Good haul from the local Oxfam bookshop this afternoon. I could have bought much more, but there would have been problems explaining it when I got home. Will have to go in small installments.

Oh god! I have that problem too. Sheds are good for hiding stuff in as a half-way house. Today I bought a 280 page book by Moebius my favourite French comic book artist (by which I mean, he is my favourite comic book artist - and he's French). 280 pages for 9 euros including postage to the UK. Wooo-hooo! The book in Italian right enough and I don't speak Italian but what the hell - I didn't understand Le Garage Hermétique when it was translated into English!
 
For research purposes
By Christine Henry, 1 Euro each: Black Wings, Black Night, Black Howl. (charity shop, new condition)
Downfall (Free! outside Charity shop).
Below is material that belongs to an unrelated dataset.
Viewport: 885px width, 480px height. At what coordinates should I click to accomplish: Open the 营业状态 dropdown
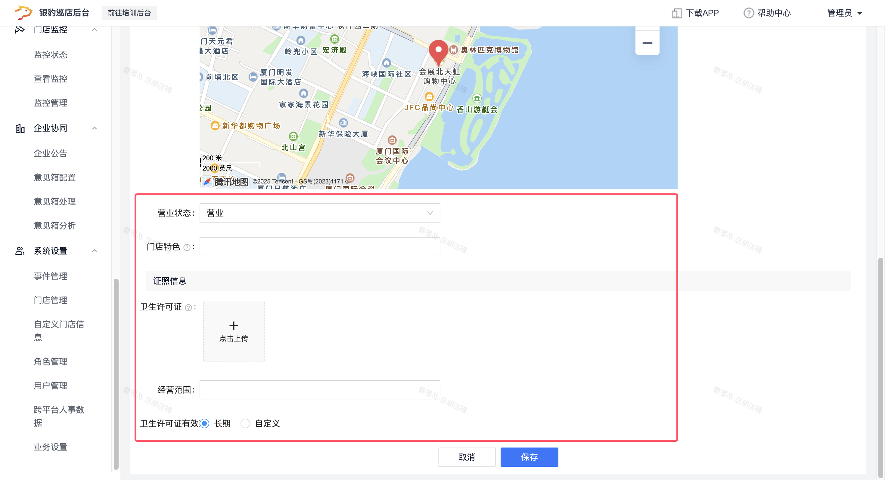click(320, 213)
Thriller
By HP Lovecraft: 10 Euro (€9.99) "The Best Of H.P. Lovecraft. (Bookshop, reduced from £18.99)
 
They must have printed a million copies of that. :) It's weird for a 1941 hardcover: I've had the exact same book twice (picked up one from somewhere and then inherited another). Maybe it was that and not WWII that caused the paper shortages. :D
The Book League Of America sounds suspiciously like some secret society of librarians trying to work their wicked ways into the lives of everyday Americans and won't let some ridiculous paper shortage stand in their way.:sneaky:
 
View attachment 25024 View attachment 25025 Any blake And Mortimer fans ?
Gaston Gaffe?

I only have one Blake and Mortimer in my small but rapidly expanding 'Teach Myself French by Reading Comic Books' pile: Le Piege Diabolique. It's probably the most talky comic I've ever read. On one page (36) a character delivers great slabs of monologue that take up most of the page. More words over 6 panels than the average modern Marvel comic delivers in twenty pages. Are they all like that?